In questo periodo si moltiplicano in via esponenziale gli attacchi ai magistrati che hanno deciso di offrire al Parlamento le loro competenze giuridiche. Ma di tutte queste aggressioni e critiche mi sfugge davvero il senso. Si è detto che il magistrato, in quanto imparziale (e comunque solo quando svolge sue funzioni), poi non può scendere in campo schierandosi con una delle parti.

Tale affermazione non ha senso, innanzitutto, per i candidati indipendenti, che ben sono previsti nel nostro assetto costituzionale. Che dire poi dei vari Ingroia, che non si sono schierati da nessuna parte ma hanno fondato un proprio movimento politico? 

La critica potrebbe quindi valere solo per quei magistrati che si sono schierati con la destra (come Nitto Palma, fortemente voluto dal centrodestra, che lo nominò anche ministro della Giustizia) o dalla sinistra (come Piero Grasso, capo della Direzione nazionale antimafia), rispetto ai quali, però, la politica non ha avuto gran che da ridire. Ciò però, sia chiaro, è solo il frutto della degenerazione della politica, posto che l’art. 67 della Costituzione impone che i parlamentari svolgano la propria funzione senza vincolo di mandato, il che vuol dire che non dovrebbero mai votare secondo ciò che vuole il partito, ma sempre scegliere solo secondo la propria coscienza ciò che è giusto e ciò che non è giusto imporre per legge.

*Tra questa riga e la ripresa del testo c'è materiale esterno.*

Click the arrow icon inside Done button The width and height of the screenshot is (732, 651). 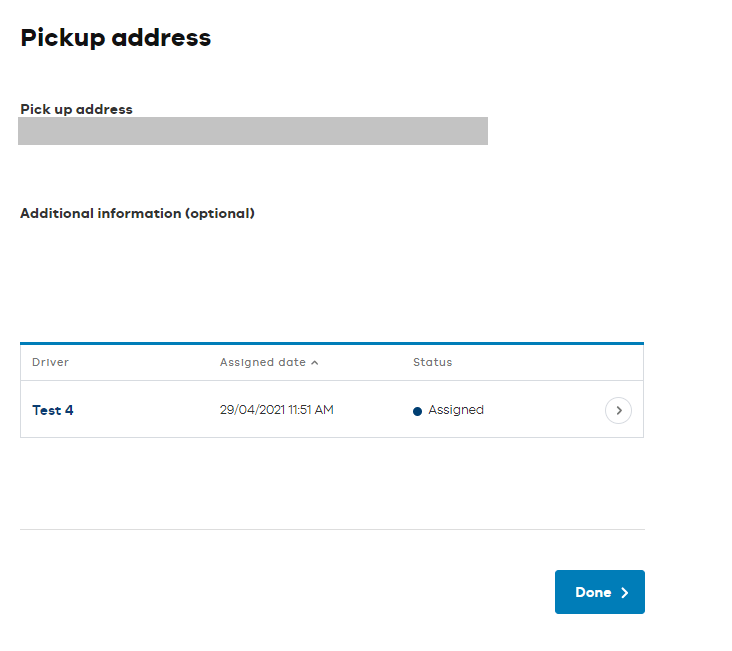pos(625,593)
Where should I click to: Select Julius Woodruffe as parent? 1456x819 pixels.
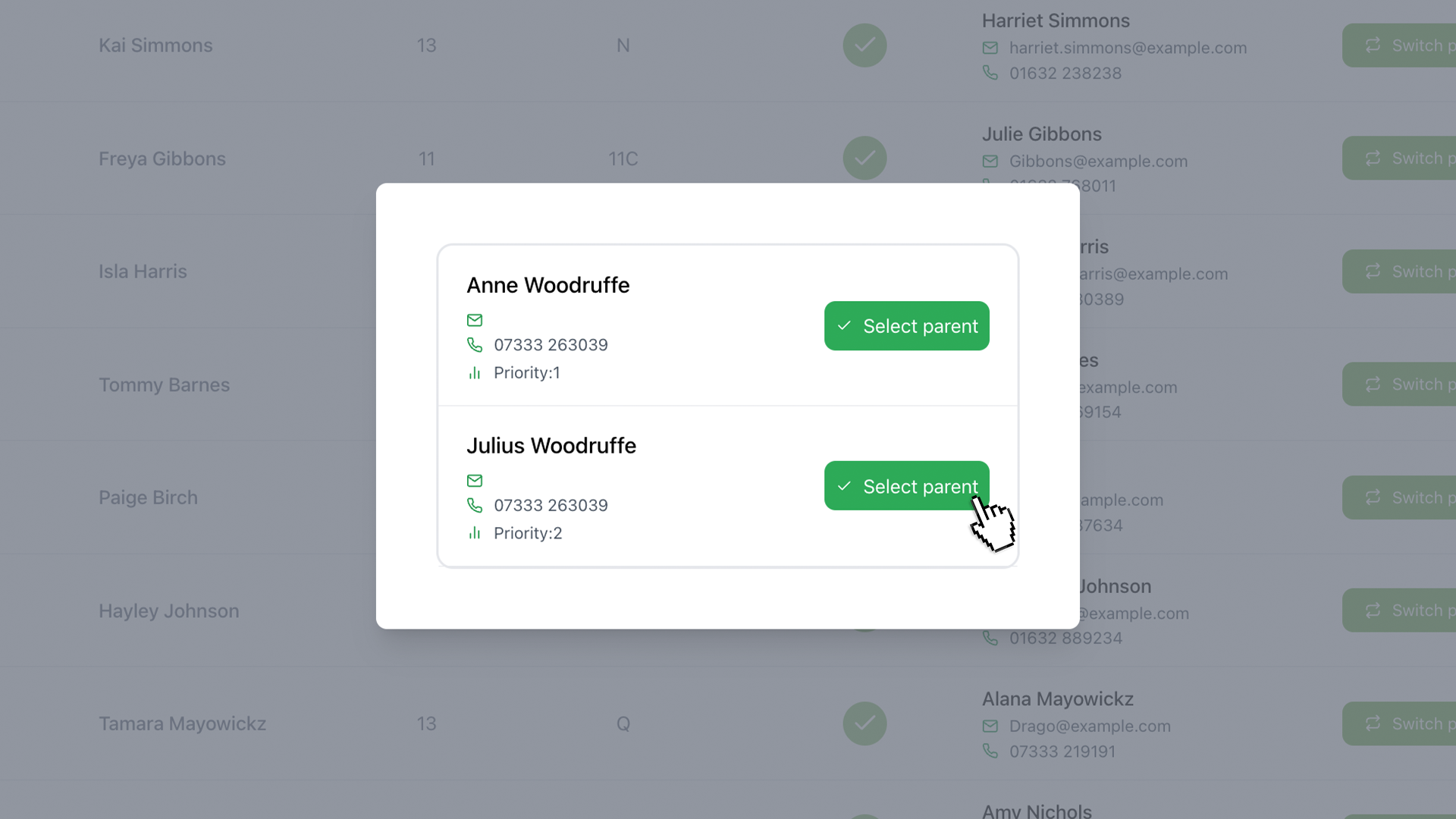[x=906, y=486]
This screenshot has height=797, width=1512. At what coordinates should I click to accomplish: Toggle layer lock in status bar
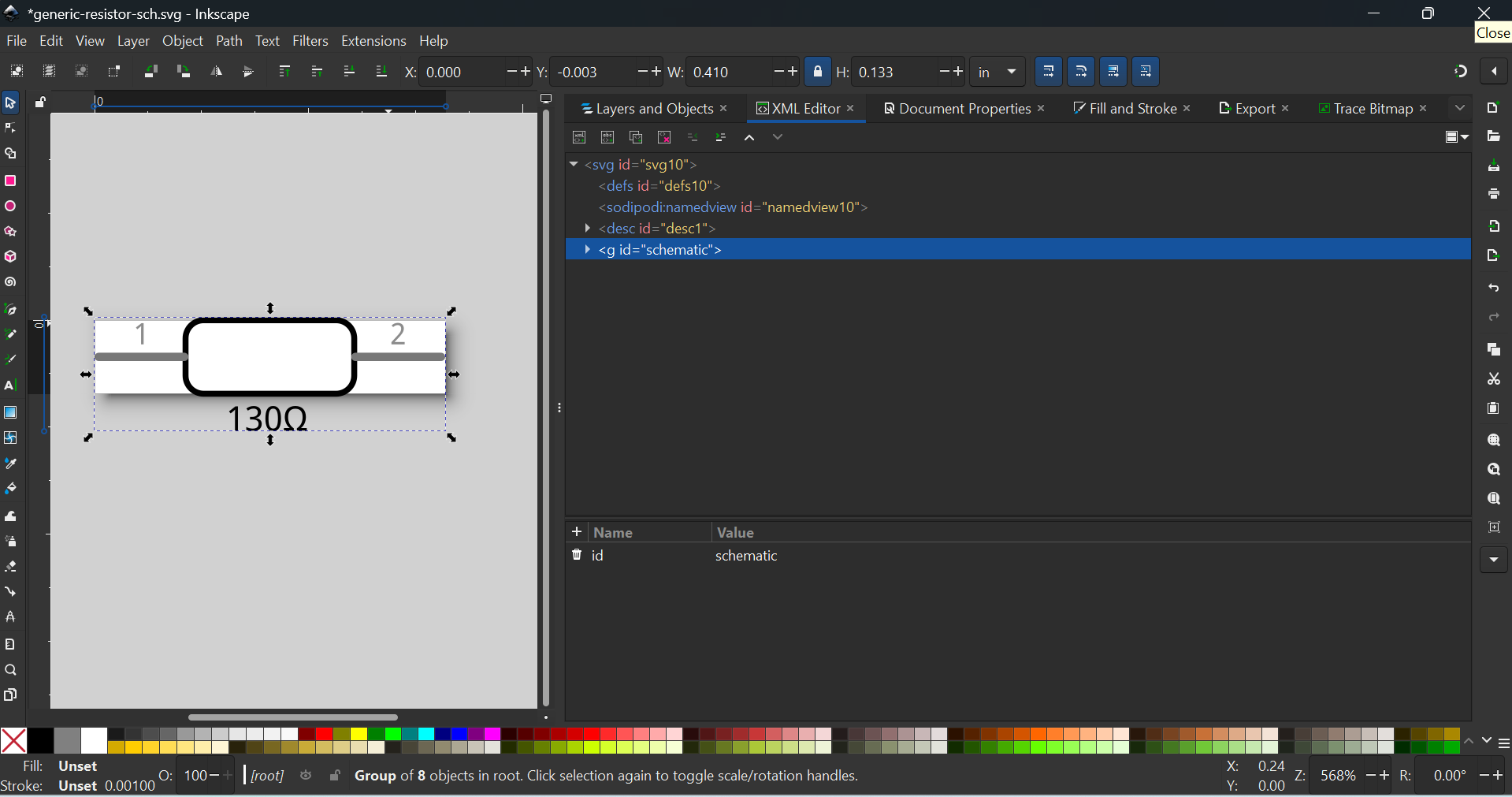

Resta comunque da capire se un giudice che si dedichi temporaneamente alla politica leda in qualche modo la sua immagine di indipendenza. Prendiamo diversi esempi:

 1) il primo: un giudice che si occupa di sinistri stradali, separazioni e divorzi, infiltrazioni condominiali e cose di questo genere. Potrà mai dirsi che la sua professione sarà influenzata dalla sua esperienza politica? Credo di no. 

2) secondo: un giudice che lavori presso il Tribunale dei minorenni. Credo che la conclusione non possa che essere la stessa.

3) terzo: un pubblico ministero che si occupi di reati minori (o, ad esempio, di reati contro la persona: sequestri di persona, violenze sessuali, lesioni, omicidi, diffamazioni, ingiurie).  Idem come sopra.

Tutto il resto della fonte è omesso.